• WHAT TO DO
Extract from the account of starting work at the Nation newspaper the passage starting with "Lorraine Alvares" and going on through "17 years old.", copying it word for word.

Lorraine Alvares
I had just finished
secretarial college when I was offered the job of trainee reporter on the Nation newspaper. On my first day when I walked into the newsroom, it was
bustling with reporters either busy on the telephones getting information for
their stories or they were tapping furiously on their typewriters putting them
down in print. Yes, it was typewriters
in those days, it was the sixties, and I was 17 years old.
I was guided to the
Women’s section of the office, where I was going to work on the Feature pages
regarding women’s issues. At first, I
had to shadow the experienced journalists when out on a job, but quite soon
after I was on my own. My first
assignment was to cover the Kenya Homes Exhibition. To my surprise, when my story appeared in
print in the newspaper, I had my own by-line – By Lorraine Saldanha (my maiden
name).

• DATA PROVIDED
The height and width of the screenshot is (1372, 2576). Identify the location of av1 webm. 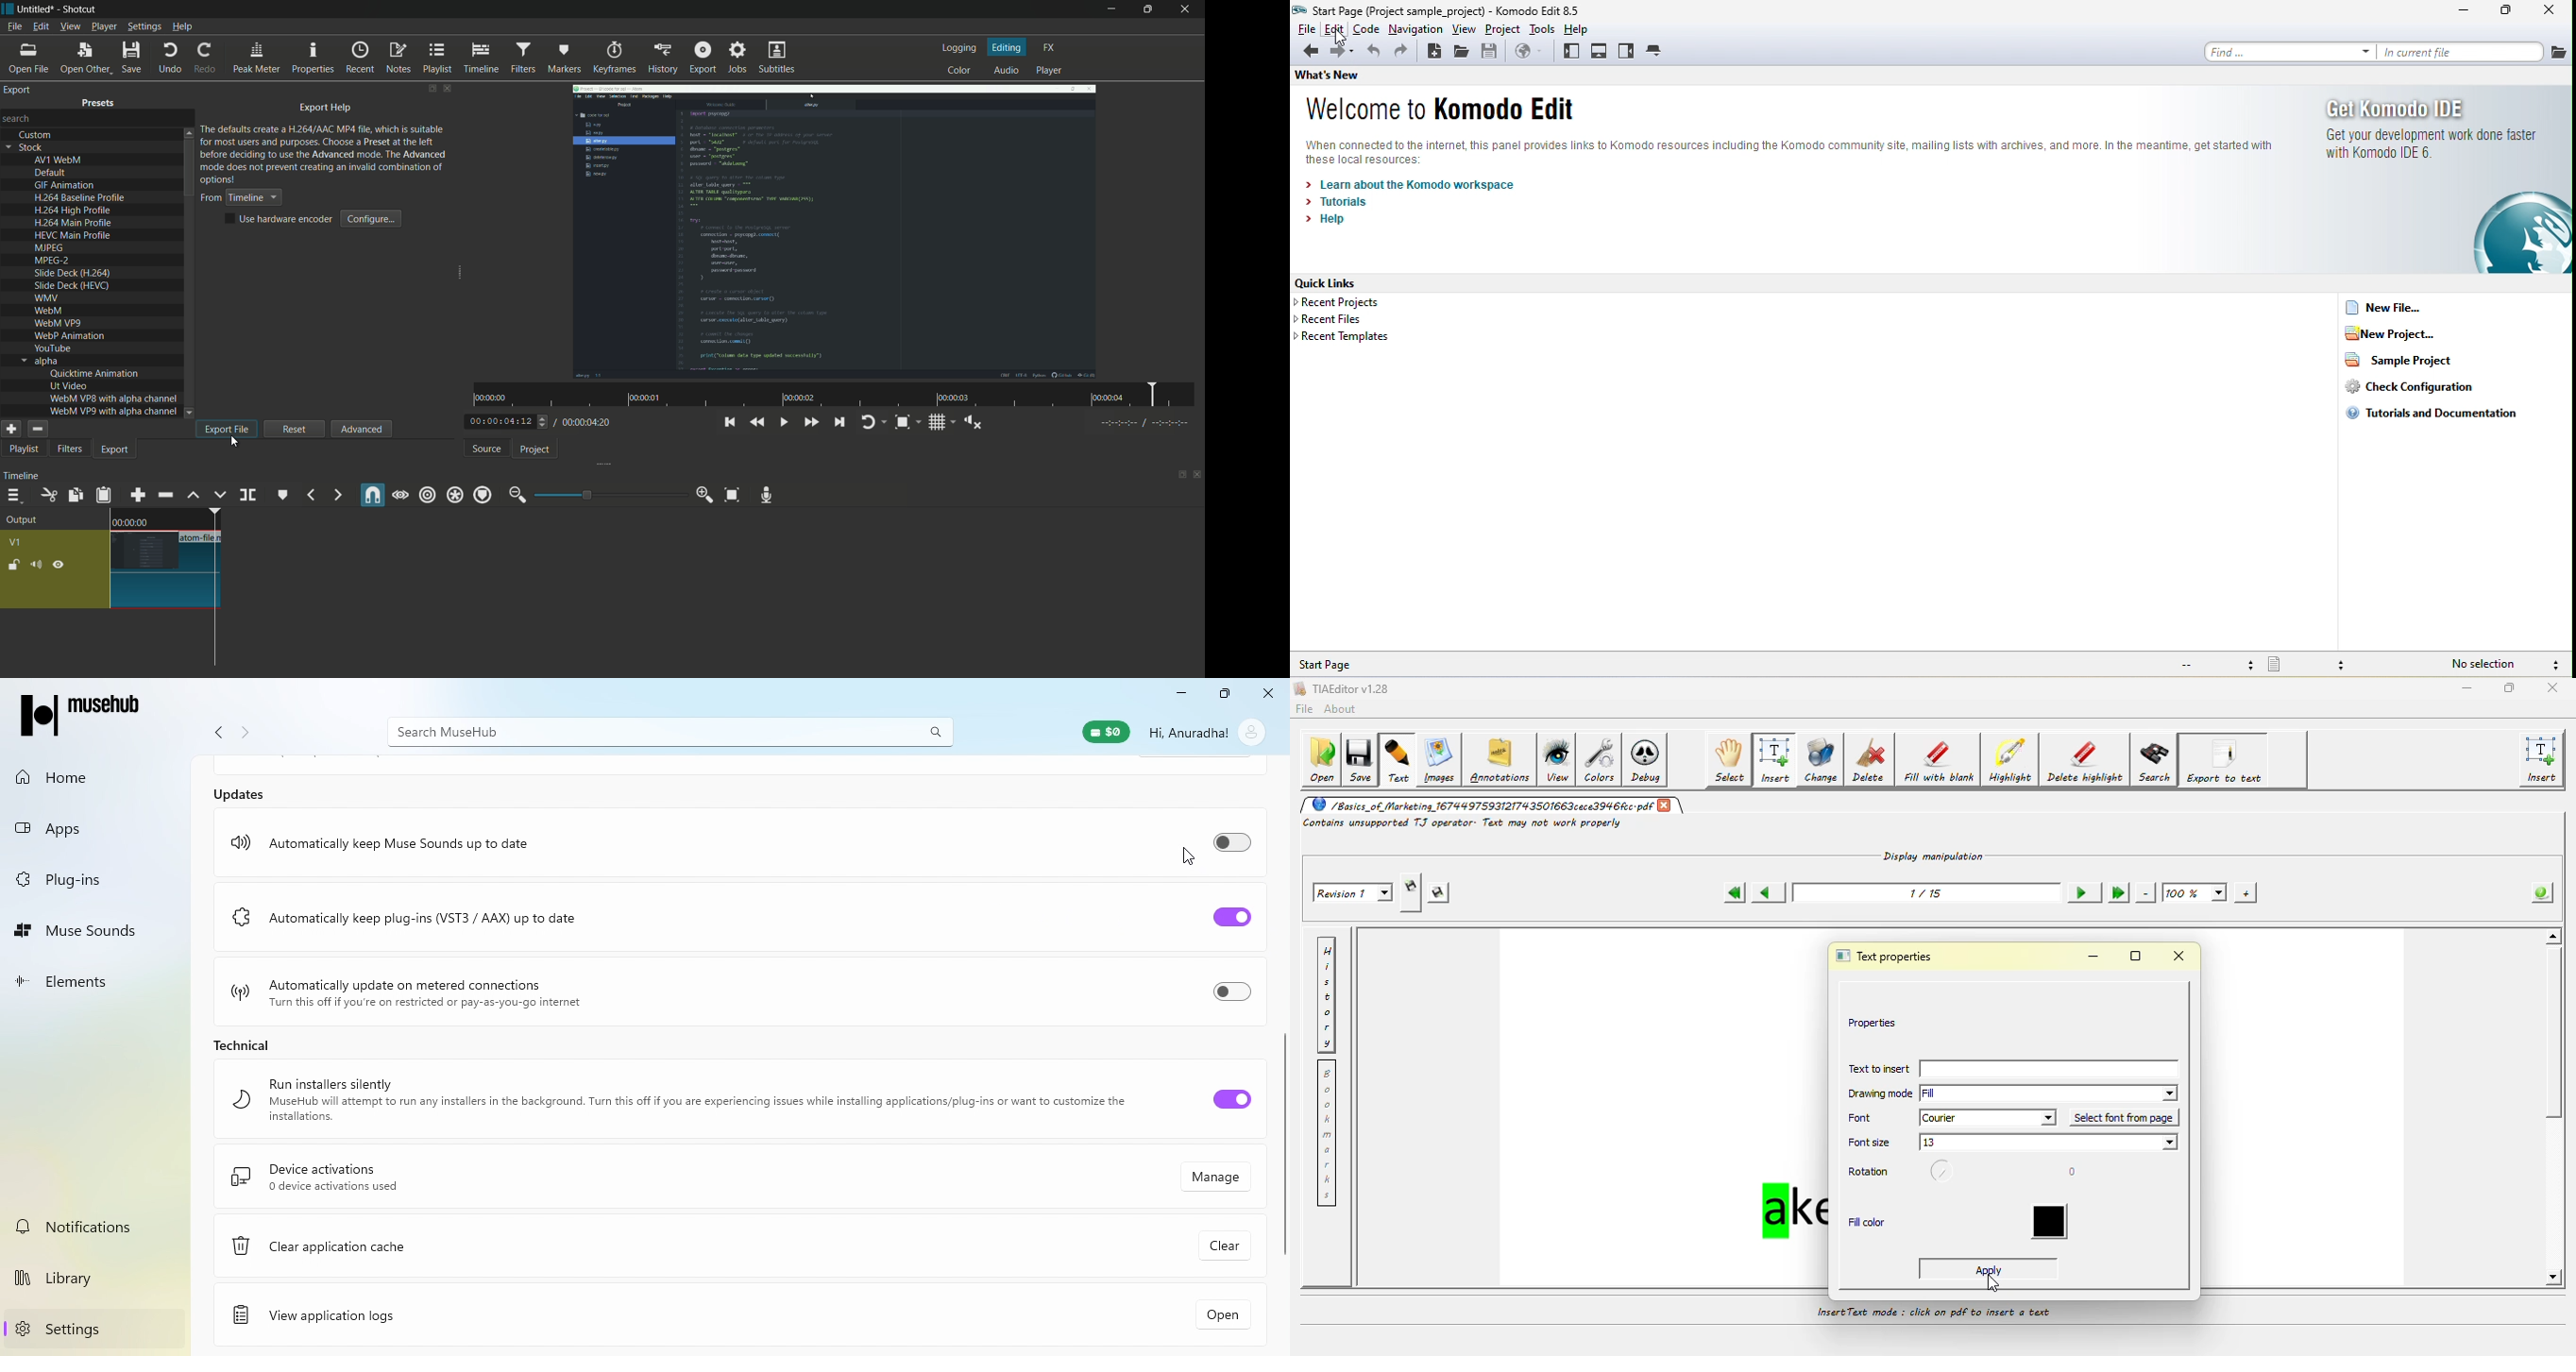
(58, 160).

• THE ANSWER
Lorraine Alvares
I had just finished
secretarial college when I was offered the job of trainee reporter on the Nation newspaper. On my first day when I walked into the newsroom, it was
bustling with reporters either busy on the telephones getting information for
their stories or they were tapping furiously on their typewriters putting them
down in print. Yes, it was typewriters
in those days, it was the sixties, and I was 17 years old.